◆ **TASK DETAILS**
Reproduce exactly, and only, the lines below from the one containing "Task: Click the globe" through the one containing "Task: Bookmark the".

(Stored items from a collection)
════════

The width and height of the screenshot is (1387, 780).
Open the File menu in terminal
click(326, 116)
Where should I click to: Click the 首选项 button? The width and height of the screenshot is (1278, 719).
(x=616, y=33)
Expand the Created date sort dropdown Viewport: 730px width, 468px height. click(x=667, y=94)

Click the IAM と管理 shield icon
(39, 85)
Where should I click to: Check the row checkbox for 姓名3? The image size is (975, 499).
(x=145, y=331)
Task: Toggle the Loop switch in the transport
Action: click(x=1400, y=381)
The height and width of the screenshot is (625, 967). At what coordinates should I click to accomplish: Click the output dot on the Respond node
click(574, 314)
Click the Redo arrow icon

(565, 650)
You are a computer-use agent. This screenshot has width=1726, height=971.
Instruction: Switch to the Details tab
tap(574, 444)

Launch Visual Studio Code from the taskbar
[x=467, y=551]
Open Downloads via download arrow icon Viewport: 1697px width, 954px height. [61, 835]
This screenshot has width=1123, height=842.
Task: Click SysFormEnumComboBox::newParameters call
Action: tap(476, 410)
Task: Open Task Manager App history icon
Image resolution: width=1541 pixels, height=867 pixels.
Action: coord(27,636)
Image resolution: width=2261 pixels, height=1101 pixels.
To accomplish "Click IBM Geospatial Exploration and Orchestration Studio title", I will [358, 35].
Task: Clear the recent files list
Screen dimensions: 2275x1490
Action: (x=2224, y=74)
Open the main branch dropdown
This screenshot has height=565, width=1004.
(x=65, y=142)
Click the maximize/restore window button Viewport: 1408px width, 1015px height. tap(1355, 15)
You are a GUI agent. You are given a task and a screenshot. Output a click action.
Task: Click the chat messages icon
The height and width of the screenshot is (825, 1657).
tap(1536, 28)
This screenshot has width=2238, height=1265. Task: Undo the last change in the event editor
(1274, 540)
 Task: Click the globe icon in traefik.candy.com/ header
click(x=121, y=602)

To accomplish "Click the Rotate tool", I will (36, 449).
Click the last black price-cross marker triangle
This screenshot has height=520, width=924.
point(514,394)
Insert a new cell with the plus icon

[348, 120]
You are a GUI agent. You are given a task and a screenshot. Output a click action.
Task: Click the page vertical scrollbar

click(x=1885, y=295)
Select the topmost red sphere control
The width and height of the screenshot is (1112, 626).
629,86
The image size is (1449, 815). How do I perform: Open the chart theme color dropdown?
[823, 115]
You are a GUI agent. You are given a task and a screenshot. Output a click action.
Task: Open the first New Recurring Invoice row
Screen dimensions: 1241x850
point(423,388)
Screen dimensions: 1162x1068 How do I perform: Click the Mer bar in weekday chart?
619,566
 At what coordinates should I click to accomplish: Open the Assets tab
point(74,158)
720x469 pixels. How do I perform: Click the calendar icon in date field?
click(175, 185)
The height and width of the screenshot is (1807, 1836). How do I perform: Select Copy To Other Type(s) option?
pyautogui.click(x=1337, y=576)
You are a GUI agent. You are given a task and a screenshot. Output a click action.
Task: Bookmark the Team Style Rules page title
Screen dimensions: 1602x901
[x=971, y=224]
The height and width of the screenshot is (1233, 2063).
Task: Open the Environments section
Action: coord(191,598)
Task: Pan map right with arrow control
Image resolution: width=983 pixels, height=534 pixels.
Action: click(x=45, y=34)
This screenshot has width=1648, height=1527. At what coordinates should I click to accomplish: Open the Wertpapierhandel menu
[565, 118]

════════

◆ **SOLVED PROBLEM**
 Task: Click the globe icon in traefik.candy.com/ header
click(x=121, y=602)

To accomplish "Click the Rotate tool", I will (36, 449).
Click the last black price-cross marker triangle
This screenshot has height=520, width=924.
point(514,394)
Insert a new cell with the plus icon

[348, 120]
You are a GUI agent. You are given a task and a screenshot. Output a click action.
Task: Click the page vertical scrollbar

click(x=1885, y=295)
Select the topmost red sphere control
The width and height of the screenshot is (1112, 626).
629,86
The image size is (1449, 815). How do I perform: Open the chart theme color dropdown?
[823, 115]
You are a GUI agent. You are given a task and a screenshot. Output a click action.
Task: Open the first New Recurring Invoice row
Screen dimensions: 1241x850
point(423,388)
Screen dimensions: 1162x1068 How do I perform: Click the Mer bar in weekday chart?
619,566
 At what coordinates should I click to accomplish: Open the Assets tab
point(74,158)
720x469 pixels. How do I perform: Click the calendar icon in date field?
click(175, 185)
The height and width of the screenshot is (1807, 1836). How do I perform: Select Copy To Other Type(s) option?
pyautogui.click(x=1337, y=576)
You are a GUI agent. You are given a task and a screenshot. Output a click action.
Task: Bookmark the Team Style Rules page title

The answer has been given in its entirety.